"""

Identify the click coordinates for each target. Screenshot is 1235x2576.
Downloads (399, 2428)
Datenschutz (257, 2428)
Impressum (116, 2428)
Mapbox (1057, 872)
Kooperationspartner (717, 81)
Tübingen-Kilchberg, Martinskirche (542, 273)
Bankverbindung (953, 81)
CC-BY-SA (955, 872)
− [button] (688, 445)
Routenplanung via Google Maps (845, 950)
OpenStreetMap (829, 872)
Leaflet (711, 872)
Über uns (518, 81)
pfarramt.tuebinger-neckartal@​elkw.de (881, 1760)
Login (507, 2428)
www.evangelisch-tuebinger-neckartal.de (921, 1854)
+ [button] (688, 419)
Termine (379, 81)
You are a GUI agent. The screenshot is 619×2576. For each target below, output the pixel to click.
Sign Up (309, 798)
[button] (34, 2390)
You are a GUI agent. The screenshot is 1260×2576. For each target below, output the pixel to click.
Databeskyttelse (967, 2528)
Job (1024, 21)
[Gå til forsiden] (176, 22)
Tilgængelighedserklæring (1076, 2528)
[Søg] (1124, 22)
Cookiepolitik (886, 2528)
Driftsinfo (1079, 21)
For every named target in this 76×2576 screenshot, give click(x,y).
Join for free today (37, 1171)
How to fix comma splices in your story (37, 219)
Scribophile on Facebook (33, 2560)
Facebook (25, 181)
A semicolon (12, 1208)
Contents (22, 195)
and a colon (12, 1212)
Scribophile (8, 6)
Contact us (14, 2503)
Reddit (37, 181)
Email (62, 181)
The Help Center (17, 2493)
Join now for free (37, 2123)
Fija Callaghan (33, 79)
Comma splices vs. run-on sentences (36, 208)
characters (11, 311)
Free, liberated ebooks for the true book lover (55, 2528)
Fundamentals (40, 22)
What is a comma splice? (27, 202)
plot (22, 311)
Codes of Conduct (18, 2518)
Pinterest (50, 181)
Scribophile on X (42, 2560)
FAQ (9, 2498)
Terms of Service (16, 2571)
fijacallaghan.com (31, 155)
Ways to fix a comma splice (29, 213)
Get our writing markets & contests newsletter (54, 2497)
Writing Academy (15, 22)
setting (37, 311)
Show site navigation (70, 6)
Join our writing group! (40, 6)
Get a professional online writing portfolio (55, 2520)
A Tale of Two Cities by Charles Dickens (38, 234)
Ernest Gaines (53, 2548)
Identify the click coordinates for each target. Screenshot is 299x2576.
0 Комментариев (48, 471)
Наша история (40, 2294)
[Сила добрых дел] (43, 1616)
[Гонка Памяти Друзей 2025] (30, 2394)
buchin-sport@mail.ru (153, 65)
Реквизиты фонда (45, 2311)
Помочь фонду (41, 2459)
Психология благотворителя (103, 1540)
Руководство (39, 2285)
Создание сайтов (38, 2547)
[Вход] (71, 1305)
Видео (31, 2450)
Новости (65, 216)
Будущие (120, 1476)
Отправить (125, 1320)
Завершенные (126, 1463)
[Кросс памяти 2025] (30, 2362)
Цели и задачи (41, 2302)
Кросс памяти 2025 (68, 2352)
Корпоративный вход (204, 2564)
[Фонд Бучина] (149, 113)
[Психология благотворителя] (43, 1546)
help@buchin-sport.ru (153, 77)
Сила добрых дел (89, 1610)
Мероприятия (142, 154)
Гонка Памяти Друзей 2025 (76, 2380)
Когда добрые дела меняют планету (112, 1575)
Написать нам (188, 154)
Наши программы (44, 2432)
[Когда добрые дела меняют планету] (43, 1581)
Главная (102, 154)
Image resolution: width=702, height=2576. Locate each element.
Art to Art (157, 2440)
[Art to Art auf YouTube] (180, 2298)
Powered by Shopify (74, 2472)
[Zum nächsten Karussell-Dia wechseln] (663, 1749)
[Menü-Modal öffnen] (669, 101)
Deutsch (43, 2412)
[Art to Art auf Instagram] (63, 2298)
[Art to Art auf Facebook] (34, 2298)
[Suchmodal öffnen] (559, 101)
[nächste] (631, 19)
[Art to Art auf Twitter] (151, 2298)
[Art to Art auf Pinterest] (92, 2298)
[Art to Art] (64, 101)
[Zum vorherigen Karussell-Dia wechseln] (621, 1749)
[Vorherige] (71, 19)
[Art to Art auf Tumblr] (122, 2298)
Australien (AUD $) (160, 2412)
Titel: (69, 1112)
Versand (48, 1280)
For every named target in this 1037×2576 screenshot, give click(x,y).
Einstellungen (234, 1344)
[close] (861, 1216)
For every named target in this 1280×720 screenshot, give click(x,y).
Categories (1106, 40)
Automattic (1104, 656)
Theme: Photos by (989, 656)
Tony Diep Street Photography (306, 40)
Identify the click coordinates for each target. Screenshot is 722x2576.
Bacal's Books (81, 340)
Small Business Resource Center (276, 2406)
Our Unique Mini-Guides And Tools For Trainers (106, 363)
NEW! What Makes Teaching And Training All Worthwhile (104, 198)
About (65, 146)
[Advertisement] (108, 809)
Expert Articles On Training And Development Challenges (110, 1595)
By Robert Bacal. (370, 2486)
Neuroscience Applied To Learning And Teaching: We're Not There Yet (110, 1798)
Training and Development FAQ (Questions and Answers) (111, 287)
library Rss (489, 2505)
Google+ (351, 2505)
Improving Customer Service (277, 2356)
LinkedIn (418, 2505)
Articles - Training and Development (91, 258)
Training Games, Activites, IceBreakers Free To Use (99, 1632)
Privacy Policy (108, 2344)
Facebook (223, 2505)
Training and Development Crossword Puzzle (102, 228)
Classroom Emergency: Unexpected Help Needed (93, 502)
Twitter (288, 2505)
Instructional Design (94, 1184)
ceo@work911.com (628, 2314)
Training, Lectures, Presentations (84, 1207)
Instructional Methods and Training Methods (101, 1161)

"""

**What is needed**
Return all of the data exactly as it reads.

**Answer below**
Identify the click coordinates for each target. Screenshot is 1235x2576.
Downloads (399, 2428)
Datenschutz (257, 2428)
Impressum (116, 2428)
Mapbox (1057, 872)
Kooperationspartner (717, 81)
Tübingen-Kilchberg, Martinskirche (542, 273)
Bankverbindung (953, 81)
CC-BY-SA (955, 872)
− [button] (688, 445)
Routenplanung via Google Maps (845, 950)
OpenStreetMap (829, 872)
Leaflet (711, 872)
Über uns (518, 81)
pfarramt.tuebinger-neckartal@​elkw.de (881, 1760)
Login (507, 2428)
www.evangelisch-tuebinger-neckartal.de (921, 1854)
+ [button] (688, 419)
Termine (379, 81)
You are a GUI agent. The screenshot is 619×2576. For each target below, output the pixel to click.
Sign Up (309, 798)
[button] (34, 2390)
You are a GUI agent. The screenshot is 1260×2576. For each target below, output the pixel to click.
Databeskyttelse (967, 2528)
Job (1024, 21)
[Gå til forsiden] (176, 22)
Tilgængelighedserklæring (1076, 2528)
[Søg] (1124, 22)
Cookiepolitik (886, 2528)
Driftsinfo (1079, 21)
For every named target in this 76×2576 screenshot, give click(x,y).
Join for free today (37, 1171)
How to fix comma splices in your story (37, 219)
Scribophile on Facebook (33, 2560)
Facebook (25, 181)
A semicolon (12, 1208)
Contents (22, 195)
and a colon (12, 1212)
Scribophile (8, 6)
Contact us (14, 2503)
Reddit (37, 181)
Email (62, 181)
The Help Center (17, 2493)
Join now for free (37, 2123)
Fija Callaghan (33, 79)
Comma splices vs. run-on sentences (36, 208)
characters (11, 311)
Free, liberated ebooks for the true book lover (55, 2528)
Fundamentals (40, 22)
What is a comma splice? (27, 202)
plot (22, 311)
Codes of Conduct (18, 2518)
Pinterest (50, 181)
Scribophile on X (42, 2560)
FAQ (9, 2498)
Terms of Service (16, 2571)
fijacallaghan.com (31, 155)
Ways to fix a comma splice (29, 213)
Get our writing markets & contests newsletter (54, 2497)
Writing Academy (15, 22)
setting (37, 311)
Show site navigation (70, 6)
Join our writing group! (40, 6)
Get a professional online writing portfolio (55, 2520)
A Tale of Two Cities by Charles Dickens (38, 234)
Ernest Gaines (53, 2548)
Identify the click coordinates for each target. Screenshot is 299x2576.
0 Комментариев (48, 471)
Наша история (40, 2294)
[Сила добрых дел] (43, 1616)
[Гонка Памяти Друзей 2025] (30, 2394)
buchin-sport@mail.ru (153, 65)
Реквизиты фонда (45, 2311)
Помочь фонду (41, 2459)
Психология благотворителя (103, 1540)
Руководство (39, 2285)
Создание сайтов (38, 2547)
[Вход] (71, 1305)
Видео (31, 2450)
Новости (65, 216)
Будущие (120, 1476)
Отправить (125, 1320)
Завершенные (126, 1463)
[Кросс памяти 2025] (30, 2362)
Цели и задачи (41, 2302)
Кросс памяти 2025 (68, 2352)
Корпоративный вход (204, 2564)
[Фонд Бучина] (149, 113)
[Психология благотворителя] (43, 1546)
help@buchin-sport.ru (153, 77)
Сила добрых дел (89, 1610)
Мероприятия (142, 154)
Гонка Памяти Друзей 2025 (76, 2380)
Когда добрые дела меняют планету (112, 1575)
Написать нам (188, 154)
Наши программы (44, 2432)
[Когда добрые дела меняют планету] (43, 1581)
Главная (102, 154)
Image resolution: width=702, height=2576. Locate each element.
Art to Art (157, 2440)
[Art to Art auf YouTube] (180, 2298)
Powered by Shopify (74, 2472)
[Zum nächsten Karussell-Dia wechseln] (663, 1749)
[Menü-Modal öffnen] (669, 101)
Deutsch (43, 2412)
[Art to Art auf Instagram] (63, 2298)
[Art to Art auf Facebook] (34, 2298)
[Suchmodal öffnen] (559, 101)
[nächste] (631, 19)
[Art to Art auf Twitter] (151, 2298)
[Art to Art auf Pinterest] (92, 2298)
[Art to Art] (64, 101)
[Zum vorherigen Karussell-Dia wechseln] (621, 1749)
[Vorherige] (71, 19)
[Art to Art auf Tumblr] (122, 2298)
Australien (AUD $) (160, 2412)
Titel: (69, 1112)
Versand (48, 1280)
For every named target in this 1037×2576 screenshot, give click(x,y).
Einstellungen (234, 1344)
[close] (861, 1216)
For every named target in this 1280×720 screenshot, give click(x,y).
Categories (1106, 40)
Automattic (1104, 656)
Theme: Photos by (989, 656)
Tony Diep Street Photography (306, 40)
Identify the click coordinates for each target. Screenshot is 722x2576.
Bacal's Books (81, 340)
Small Business Resource Center (276, 2406)
Our Unique Mini-Guides And Tools For Trainers (106, 363)
NEW! What Makes Teaching And Training All Worthwhile (104, 198)
About (65, 146)
[Advertisement] (108, 809)
Expert Articles On Training And Development Challenges (110, 1595)
By Robert Bacal. (370, 2486)
Neuroscience Applied To Learning And Teaching: We're Not There Yet (110, 1798)
Training and Development FAQ (Questions and Answers) (111, 287)
library Rss (489, 2505)
Google+ (351, 2505)
Improving Customer Service (277, 2356)
LinkedIn (418, 2505)
Articles - Training and Development (91, 258)
Training Games, Activites, IceBreakers Free To Use (99, 1632)
Privacy Policy (108, 2344)
Facebook (223, 2505)
Training and Development Crossword Puzzle (102, 228)
Classroom Emergency: Unexpected Help Needed (93, 502)
Twitter (288, 2505)
Instructional Design (94, 1184)
ceo@work911.com (628, 2314)
Training, Lectures, Presentations (84, 1207)
Instructional Methods and Training Methods (101, 1161)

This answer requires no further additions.